Note: disable STONITH for testing purposes only. If you plan to use Pacemaker in a production environment, you should implement STONITH according to the environment plan and keep it enabled.

Production deployment isolation, refer to the official documentation: high availability add-in for Red Hat and Pacemaker: isolation

Because the node-level isolation configuration largely depends on your environment, in the test environment, you can disable node-level isolation with the following script:

Sudo pcs property set stonith-enabled=false

Configure the cluster properties cluster-recheck-interval

Cluster-recheck-interval represents the polling interval that checks for changes in cluster resource parameters, constraints, and other cluster options. If the replica fails, the cluster attempts to restart the replica within a certain interval determined by the failure- timeout value and the cluster-recheck-interval value. For example, if failure-timeout is set to 60 seconds and cluster-recheck-interval is set to 120 seconds, the restart attempt interval is greater than 60 seconds and less than 120 seconds. It is officially recommended that failure-timeout be set to 60 seconds and cluster-recheck-interval set to more than 60 seconds. Cluster-recheck-interval does not recommend setting to a smaller value. The following script updates the attribute value to 2 minutes:

Sudo pcs property set cluster-recheck-interval=2min

Configure the cluster properties start-failure-is-fatal

All releases that include RHEL 7. 3 and 7. 4, using the latest available Pacemaker package 1.1.18-11.el7, describe the behavior changes when the cluster is configured with start-failure-is-fatal as false. It affects the failover workflow. If service disruption occurs in the primary replica, the cluster should fail over to one of the available secondary replicas. Instead, the user will notice that the cluster has been trying to start the failed master copy. If the primary replica will never be online (due to a permanent outage), the cluster will never fail over to another available secondary replica. Because of this change, the previously recommended configuration for start-failure-is-fatal is no longer valid, and the configuration needs to be restored to its default value of true.

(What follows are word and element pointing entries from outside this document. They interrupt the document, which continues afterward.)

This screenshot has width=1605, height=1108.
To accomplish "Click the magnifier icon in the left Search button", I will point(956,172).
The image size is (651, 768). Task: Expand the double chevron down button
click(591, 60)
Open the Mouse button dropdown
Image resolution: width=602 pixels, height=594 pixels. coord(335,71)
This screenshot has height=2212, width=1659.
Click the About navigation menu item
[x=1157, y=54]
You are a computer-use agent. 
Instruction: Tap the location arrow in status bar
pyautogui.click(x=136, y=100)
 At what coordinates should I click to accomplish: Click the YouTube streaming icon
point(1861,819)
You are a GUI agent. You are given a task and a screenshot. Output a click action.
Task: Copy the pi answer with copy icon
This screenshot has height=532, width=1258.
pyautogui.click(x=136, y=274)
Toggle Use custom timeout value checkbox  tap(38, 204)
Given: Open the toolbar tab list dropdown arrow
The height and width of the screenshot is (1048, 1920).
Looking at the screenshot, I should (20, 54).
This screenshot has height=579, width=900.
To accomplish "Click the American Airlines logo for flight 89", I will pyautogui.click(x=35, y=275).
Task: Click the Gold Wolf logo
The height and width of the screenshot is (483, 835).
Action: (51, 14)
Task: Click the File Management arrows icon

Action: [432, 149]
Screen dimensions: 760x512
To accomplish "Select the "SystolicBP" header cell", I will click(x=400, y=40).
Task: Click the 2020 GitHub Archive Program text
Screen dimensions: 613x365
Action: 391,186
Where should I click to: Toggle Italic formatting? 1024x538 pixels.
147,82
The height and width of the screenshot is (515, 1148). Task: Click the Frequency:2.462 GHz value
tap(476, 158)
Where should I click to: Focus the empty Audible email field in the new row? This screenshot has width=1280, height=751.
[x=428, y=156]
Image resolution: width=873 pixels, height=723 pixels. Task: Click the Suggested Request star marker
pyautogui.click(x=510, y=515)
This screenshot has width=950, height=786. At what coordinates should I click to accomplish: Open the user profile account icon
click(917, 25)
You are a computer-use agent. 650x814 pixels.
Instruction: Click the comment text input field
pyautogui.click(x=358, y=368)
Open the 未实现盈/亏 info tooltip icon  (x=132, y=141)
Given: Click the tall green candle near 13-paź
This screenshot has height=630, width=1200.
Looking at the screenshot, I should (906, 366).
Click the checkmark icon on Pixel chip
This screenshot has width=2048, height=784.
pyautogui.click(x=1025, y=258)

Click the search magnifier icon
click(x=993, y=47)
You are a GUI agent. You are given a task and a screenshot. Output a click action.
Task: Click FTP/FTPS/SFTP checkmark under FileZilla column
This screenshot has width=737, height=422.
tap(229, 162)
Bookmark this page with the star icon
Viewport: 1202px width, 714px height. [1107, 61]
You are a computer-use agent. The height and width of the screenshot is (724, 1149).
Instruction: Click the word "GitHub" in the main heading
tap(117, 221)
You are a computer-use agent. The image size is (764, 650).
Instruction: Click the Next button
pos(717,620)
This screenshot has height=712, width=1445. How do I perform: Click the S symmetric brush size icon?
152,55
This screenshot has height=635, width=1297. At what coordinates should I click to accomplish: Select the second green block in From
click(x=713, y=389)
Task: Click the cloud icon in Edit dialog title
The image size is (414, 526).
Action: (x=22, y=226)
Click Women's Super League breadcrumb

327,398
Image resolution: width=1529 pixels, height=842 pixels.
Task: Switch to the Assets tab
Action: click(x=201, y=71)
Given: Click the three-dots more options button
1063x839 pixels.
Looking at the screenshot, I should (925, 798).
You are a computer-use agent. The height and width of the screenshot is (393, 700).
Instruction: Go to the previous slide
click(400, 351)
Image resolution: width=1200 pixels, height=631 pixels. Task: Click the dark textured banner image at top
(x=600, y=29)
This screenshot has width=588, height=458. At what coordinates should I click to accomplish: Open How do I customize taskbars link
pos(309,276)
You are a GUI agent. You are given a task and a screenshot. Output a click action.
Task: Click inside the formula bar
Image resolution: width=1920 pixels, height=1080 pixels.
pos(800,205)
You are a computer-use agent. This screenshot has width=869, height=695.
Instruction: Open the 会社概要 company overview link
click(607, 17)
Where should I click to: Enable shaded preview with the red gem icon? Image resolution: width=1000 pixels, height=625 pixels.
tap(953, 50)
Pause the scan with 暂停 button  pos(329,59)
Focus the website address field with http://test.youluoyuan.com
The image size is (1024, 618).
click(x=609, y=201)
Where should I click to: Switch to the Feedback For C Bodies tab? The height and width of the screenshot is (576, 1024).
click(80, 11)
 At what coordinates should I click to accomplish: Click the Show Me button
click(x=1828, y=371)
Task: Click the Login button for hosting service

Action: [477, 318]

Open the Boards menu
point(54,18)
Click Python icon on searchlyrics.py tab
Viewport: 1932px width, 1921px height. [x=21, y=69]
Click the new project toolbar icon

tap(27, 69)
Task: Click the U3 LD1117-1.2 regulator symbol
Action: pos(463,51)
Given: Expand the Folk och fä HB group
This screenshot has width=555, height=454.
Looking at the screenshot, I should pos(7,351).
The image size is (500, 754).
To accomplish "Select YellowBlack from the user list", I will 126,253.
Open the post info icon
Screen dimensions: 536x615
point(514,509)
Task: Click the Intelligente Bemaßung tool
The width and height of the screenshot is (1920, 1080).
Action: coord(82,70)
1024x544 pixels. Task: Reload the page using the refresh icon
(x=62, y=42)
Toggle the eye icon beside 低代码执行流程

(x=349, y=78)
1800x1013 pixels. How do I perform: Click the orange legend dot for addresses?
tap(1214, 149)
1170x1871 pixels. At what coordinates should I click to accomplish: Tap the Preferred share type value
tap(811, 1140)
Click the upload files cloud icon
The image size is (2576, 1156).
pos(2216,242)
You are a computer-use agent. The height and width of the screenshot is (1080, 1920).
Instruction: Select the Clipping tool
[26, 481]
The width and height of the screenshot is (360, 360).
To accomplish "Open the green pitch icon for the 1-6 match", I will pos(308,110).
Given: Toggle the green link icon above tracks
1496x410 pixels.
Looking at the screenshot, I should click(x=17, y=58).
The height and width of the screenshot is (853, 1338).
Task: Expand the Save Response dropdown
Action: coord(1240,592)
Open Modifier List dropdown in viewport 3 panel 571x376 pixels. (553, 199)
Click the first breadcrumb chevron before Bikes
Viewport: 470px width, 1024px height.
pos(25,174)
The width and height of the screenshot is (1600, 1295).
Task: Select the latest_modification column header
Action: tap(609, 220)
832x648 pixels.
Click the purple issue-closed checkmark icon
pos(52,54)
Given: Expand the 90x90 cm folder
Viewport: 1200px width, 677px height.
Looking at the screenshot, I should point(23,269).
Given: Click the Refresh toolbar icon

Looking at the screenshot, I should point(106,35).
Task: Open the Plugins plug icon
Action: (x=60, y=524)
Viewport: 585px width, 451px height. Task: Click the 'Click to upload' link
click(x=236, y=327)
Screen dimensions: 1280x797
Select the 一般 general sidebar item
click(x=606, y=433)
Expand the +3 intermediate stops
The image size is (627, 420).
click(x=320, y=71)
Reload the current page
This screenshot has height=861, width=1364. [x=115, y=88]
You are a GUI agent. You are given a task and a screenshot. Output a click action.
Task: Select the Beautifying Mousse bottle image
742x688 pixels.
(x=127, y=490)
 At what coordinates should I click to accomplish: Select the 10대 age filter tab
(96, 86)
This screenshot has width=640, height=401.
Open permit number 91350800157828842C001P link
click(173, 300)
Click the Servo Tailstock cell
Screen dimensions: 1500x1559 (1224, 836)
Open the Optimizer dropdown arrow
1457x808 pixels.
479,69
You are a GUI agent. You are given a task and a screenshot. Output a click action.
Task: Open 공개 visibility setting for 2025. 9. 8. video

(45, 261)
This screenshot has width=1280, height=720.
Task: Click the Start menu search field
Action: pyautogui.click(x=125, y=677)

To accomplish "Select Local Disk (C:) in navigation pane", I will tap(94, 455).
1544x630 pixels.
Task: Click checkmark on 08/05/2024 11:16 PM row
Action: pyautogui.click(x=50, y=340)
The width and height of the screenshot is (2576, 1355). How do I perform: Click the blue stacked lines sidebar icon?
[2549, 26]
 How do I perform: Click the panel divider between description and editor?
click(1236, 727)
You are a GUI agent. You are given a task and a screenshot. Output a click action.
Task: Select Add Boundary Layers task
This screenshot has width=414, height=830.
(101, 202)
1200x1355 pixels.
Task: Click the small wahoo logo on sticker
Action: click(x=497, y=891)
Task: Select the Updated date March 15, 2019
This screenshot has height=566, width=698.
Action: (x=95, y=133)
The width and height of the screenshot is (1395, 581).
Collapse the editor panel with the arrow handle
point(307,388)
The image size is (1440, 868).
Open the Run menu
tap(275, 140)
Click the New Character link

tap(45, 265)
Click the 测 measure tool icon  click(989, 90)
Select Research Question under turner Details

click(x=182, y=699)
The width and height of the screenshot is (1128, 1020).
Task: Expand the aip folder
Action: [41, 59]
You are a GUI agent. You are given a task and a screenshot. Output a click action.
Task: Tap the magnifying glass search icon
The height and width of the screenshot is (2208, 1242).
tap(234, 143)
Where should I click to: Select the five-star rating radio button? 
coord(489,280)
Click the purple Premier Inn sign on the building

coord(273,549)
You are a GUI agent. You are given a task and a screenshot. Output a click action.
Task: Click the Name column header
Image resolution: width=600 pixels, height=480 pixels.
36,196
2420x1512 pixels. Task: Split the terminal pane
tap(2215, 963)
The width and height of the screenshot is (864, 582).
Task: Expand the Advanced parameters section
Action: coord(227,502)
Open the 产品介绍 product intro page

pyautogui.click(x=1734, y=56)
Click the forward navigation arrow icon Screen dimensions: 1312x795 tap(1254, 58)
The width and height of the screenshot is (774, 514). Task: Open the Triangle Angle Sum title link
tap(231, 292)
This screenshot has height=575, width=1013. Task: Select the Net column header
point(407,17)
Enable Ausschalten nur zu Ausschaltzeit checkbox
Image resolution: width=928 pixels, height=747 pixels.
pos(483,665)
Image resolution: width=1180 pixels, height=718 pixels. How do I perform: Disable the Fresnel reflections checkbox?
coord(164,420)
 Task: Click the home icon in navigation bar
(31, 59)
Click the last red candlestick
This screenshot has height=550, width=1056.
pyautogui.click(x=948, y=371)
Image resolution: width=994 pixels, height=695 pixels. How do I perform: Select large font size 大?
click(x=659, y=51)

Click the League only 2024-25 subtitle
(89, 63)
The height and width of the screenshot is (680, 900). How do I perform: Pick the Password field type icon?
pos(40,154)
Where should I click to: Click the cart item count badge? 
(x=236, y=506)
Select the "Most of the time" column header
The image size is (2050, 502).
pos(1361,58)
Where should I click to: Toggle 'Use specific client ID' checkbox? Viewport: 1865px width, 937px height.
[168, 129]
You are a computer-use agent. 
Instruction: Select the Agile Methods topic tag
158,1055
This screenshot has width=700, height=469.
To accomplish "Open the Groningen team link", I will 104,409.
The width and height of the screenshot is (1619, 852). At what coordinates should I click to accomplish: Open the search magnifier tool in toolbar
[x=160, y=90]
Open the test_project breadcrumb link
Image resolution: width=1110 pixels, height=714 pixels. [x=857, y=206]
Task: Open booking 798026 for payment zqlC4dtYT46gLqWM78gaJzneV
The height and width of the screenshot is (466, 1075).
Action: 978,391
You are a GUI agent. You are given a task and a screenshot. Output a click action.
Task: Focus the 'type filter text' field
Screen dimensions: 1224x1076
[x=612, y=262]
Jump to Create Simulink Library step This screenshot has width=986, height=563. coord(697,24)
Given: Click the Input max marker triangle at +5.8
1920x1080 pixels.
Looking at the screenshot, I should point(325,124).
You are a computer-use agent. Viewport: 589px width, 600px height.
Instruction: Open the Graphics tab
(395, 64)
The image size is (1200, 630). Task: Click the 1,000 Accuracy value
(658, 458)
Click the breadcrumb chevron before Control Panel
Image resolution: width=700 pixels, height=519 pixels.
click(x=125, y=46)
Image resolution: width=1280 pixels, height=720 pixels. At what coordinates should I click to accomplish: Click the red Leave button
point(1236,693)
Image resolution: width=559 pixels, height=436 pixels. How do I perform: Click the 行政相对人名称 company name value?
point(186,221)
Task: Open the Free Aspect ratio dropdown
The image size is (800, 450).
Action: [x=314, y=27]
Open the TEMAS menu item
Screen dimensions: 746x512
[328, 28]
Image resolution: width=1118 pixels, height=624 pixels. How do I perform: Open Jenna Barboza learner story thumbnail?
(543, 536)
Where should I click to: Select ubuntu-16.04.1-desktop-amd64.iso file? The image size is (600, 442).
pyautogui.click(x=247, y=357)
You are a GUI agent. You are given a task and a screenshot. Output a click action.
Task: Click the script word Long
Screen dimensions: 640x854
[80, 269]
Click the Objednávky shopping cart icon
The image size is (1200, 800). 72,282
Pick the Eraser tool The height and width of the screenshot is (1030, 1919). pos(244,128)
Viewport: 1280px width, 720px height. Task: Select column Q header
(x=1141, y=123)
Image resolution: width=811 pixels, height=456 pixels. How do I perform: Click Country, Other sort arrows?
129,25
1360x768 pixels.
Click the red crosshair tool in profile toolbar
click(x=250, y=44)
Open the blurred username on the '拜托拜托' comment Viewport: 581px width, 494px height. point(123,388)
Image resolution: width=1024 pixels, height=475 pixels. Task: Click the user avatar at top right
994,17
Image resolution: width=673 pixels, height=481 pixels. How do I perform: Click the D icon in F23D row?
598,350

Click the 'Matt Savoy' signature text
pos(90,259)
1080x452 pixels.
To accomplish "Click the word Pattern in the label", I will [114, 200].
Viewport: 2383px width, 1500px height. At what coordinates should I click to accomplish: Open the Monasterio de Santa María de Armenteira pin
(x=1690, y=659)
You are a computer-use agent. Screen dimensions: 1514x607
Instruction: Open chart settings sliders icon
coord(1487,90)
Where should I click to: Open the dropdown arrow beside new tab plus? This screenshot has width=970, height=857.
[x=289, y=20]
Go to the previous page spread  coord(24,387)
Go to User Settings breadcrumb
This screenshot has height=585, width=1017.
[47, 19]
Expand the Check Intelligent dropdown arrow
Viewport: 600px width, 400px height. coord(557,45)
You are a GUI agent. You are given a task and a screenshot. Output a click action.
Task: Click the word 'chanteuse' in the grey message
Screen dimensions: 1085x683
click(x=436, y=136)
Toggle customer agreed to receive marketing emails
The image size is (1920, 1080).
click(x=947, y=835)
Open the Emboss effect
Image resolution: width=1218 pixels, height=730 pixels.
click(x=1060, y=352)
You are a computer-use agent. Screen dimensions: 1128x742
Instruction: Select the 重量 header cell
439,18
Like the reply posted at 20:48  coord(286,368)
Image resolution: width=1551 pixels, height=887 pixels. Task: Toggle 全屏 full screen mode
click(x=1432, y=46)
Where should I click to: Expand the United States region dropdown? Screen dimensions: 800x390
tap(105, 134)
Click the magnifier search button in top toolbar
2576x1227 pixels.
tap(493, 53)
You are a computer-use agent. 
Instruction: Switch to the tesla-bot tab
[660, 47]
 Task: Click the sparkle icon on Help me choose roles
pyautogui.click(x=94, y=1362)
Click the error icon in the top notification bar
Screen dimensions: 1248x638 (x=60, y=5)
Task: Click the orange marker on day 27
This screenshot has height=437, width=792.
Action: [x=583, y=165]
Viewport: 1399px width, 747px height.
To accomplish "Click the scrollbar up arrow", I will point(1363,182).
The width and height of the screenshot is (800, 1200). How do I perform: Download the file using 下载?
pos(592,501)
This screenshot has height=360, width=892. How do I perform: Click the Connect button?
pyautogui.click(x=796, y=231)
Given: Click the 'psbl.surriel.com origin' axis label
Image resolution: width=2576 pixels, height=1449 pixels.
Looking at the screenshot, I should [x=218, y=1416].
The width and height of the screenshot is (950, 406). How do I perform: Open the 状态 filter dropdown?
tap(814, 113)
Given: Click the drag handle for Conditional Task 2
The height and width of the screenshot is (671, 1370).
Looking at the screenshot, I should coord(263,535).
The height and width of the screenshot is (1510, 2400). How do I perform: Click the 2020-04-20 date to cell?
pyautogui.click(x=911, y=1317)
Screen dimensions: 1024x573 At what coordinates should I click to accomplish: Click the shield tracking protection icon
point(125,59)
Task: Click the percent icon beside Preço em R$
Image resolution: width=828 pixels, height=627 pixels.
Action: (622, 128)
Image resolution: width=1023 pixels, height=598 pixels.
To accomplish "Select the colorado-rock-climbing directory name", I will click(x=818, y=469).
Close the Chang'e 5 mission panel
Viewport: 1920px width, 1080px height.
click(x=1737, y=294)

Sudo pcs property set start-failure-is-fatal=true

In addition, the AG resource needs to be updated to include the failover-timeout attribute.

Use the following script to update the failover-timeout property of the ag1 resource to 60s:

Pcs resource update ag1 meta failure-timeout=60s

Welcome to subscribe "Shulou Technology Information " to get latest news, interesting things and hot topics in the IT industry, and controls the hottest and latest Internet news, technology news and IT industry trends.

*The comments in the above article only represent the author's personal views and do not represent the views and positions of this website. If you have more insights, please feel free to contribute and share.